REQUIRED WORK ▸
Find each line in the entries below that contains the word "item", and copy every such line in full.

GIVEN DATA ▸
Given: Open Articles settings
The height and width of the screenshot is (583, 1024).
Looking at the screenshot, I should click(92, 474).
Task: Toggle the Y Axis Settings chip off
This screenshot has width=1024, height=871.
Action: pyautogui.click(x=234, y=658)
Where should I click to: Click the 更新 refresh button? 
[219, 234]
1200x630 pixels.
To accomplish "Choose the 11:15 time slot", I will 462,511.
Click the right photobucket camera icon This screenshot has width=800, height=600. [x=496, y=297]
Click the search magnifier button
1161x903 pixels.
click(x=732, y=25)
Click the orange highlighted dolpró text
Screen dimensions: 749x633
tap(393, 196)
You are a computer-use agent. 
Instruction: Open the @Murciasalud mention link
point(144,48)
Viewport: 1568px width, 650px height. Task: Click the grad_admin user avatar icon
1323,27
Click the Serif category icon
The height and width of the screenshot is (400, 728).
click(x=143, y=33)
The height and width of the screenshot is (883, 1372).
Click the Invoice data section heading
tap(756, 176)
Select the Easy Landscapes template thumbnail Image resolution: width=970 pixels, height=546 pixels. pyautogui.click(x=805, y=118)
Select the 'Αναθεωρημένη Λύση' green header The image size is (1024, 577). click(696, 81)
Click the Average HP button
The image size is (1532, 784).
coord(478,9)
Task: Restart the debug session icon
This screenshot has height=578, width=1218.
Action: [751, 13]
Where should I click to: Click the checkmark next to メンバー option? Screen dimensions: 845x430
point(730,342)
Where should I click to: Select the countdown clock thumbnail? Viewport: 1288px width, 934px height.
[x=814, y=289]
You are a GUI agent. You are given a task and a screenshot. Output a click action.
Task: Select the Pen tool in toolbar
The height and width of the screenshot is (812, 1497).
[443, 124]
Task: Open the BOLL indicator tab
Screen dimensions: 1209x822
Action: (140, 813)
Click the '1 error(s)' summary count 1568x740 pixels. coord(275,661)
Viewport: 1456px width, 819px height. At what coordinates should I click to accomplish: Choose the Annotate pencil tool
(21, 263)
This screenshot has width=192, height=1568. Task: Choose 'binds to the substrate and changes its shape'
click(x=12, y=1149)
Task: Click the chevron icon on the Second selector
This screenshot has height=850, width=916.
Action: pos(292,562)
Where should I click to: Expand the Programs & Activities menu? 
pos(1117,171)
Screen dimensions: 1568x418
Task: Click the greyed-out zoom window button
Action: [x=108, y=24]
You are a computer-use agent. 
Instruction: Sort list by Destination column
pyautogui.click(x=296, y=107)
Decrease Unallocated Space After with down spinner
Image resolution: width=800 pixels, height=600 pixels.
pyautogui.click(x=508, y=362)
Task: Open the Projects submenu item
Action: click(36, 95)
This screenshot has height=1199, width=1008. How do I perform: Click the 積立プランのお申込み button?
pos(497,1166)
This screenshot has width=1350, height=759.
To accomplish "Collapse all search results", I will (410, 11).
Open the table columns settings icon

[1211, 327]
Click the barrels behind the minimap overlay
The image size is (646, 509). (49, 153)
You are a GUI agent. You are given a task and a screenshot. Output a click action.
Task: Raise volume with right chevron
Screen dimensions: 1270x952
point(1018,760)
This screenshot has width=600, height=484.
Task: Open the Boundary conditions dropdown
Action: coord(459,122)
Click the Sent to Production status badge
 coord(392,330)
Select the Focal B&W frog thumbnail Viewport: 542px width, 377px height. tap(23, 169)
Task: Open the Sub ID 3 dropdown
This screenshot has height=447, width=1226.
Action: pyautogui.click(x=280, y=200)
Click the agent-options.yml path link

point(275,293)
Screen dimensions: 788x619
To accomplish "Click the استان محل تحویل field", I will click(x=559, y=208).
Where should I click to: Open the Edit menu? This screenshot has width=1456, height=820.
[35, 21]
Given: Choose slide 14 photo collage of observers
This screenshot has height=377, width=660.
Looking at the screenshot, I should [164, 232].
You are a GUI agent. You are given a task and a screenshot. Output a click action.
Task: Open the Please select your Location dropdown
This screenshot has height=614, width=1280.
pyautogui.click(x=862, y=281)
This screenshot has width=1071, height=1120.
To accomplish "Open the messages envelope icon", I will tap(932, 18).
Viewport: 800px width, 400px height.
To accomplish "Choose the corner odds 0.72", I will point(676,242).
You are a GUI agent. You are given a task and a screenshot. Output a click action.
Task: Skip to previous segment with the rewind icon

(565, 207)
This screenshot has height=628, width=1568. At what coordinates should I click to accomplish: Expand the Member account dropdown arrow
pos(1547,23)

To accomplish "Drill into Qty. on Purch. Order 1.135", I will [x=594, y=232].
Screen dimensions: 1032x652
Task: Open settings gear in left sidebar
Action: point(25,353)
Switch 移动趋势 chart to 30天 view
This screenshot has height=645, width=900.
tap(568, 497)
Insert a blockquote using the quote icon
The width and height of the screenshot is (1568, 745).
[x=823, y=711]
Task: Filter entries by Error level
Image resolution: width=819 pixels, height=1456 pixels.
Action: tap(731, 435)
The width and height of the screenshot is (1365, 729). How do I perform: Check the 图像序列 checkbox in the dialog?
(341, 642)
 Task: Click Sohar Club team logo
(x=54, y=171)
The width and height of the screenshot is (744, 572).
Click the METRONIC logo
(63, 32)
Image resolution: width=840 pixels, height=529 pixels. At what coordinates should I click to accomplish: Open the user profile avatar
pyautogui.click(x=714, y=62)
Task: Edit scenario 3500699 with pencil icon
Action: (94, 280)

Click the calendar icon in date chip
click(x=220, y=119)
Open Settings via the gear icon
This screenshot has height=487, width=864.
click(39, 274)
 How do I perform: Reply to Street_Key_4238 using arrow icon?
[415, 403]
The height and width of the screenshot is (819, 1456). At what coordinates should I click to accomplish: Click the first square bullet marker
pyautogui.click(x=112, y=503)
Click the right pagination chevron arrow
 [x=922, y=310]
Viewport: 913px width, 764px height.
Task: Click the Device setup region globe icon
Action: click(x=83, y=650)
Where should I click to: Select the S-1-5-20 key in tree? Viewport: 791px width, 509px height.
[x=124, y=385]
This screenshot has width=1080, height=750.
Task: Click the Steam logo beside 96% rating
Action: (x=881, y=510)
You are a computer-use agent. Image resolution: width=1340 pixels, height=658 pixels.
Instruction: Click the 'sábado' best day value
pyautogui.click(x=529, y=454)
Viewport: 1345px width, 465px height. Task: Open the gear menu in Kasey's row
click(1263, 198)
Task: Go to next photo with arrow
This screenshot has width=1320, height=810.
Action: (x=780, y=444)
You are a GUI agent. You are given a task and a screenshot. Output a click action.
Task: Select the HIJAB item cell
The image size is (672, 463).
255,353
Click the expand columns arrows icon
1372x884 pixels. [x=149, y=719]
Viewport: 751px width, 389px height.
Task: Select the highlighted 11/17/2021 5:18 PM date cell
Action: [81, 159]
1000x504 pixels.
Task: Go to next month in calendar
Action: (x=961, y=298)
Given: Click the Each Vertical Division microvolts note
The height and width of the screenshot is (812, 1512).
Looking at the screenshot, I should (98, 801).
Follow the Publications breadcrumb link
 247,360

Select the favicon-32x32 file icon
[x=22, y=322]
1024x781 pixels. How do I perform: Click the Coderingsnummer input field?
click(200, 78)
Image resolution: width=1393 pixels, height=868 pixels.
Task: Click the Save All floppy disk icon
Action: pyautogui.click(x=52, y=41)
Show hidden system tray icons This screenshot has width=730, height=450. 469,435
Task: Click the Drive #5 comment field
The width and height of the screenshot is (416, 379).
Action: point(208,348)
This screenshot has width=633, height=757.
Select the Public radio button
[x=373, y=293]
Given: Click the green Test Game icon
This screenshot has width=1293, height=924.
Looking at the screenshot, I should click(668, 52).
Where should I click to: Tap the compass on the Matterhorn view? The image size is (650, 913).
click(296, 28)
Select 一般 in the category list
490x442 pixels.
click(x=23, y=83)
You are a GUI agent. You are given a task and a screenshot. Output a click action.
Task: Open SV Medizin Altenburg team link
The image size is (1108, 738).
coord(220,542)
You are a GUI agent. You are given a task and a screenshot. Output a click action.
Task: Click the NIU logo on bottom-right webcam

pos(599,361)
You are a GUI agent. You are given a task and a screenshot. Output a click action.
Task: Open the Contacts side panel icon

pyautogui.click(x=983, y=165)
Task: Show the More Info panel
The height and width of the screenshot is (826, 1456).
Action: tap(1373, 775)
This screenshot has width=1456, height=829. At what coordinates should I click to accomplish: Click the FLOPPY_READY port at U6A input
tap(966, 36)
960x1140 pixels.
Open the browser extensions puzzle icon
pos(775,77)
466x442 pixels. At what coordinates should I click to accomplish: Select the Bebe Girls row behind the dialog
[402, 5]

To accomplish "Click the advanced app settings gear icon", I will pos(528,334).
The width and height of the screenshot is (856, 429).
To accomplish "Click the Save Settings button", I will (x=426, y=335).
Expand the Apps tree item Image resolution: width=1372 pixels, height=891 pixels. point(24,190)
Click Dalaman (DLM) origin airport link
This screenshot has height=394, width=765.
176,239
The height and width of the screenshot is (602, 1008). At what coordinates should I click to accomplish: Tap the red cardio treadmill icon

FINISHED ANSWER ▸
Task: Open the Projects submenu item
Task: Select the HIJAB item cell
Expand the Apps tree item Image resolution: width=1372 pixels, height=891 pixels. point(24,190)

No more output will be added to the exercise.